*Exercise directions*: Search the data below for the string "Viewport" and copy all lines where it shows up.

*Data for this task*:
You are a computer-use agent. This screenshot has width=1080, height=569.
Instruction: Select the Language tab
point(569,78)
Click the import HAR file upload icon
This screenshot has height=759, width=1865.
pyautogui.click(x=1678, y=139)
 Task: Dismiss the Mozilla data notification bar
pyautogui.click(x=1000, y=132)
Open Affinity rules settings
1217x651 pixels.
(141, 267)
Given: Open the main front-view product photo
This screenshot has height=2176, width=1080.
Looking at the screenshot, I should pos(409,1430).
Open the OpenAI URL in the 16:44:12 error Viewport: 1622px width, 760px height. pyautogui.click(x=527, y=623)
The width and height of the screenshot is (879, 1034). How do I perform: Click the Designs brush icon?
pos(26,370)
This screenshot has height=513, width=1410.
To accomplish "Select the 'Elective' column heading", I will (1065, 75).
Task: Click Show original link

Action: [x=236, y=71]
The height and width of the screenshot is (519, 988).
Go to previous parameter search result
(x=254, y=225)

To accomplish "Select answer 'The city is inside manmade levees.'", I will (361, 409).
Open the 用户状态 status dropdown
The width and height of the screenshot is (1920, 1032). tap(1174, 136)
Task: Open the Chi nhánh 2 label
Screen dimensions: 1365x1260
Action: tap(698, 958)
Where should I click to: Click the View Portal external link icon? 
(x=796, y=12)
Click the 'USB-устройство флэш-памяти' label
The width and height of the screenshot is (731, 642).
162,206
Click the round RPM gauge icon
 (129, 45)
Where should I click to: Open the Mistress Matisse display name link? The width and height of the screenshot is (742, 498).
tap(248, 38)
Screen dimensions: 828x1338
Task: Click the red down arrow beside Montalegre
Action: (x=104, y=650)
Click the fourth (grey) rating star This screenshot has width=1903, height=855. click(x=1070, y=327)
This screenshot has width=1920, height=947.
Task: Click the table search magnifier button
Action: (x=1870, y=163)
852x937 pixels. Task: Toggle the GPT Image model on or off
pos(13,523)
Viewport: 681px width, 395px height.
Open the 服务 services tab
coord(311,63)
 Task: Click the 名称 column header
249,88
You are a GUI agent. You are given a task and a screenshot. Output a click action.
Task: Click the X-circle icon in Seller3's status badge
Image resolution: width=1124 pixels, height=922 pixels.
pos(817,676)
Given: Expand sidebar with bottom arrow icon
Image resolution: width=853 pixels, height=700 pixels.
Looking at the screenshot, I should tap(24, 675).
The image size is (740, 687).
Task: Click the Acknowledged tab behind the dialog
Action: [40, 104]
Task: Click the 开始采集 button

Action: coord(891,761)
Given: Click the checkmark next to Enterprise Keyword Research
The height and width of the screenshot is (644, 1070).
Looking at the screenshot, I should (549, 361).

*Problem solution*:
Open the OpenAI URL in the 16:44:12 error Viewport: 1622px width, 760px height. pyautogui.click(x=527, y=623)
Viewport: 681px width, 395px height.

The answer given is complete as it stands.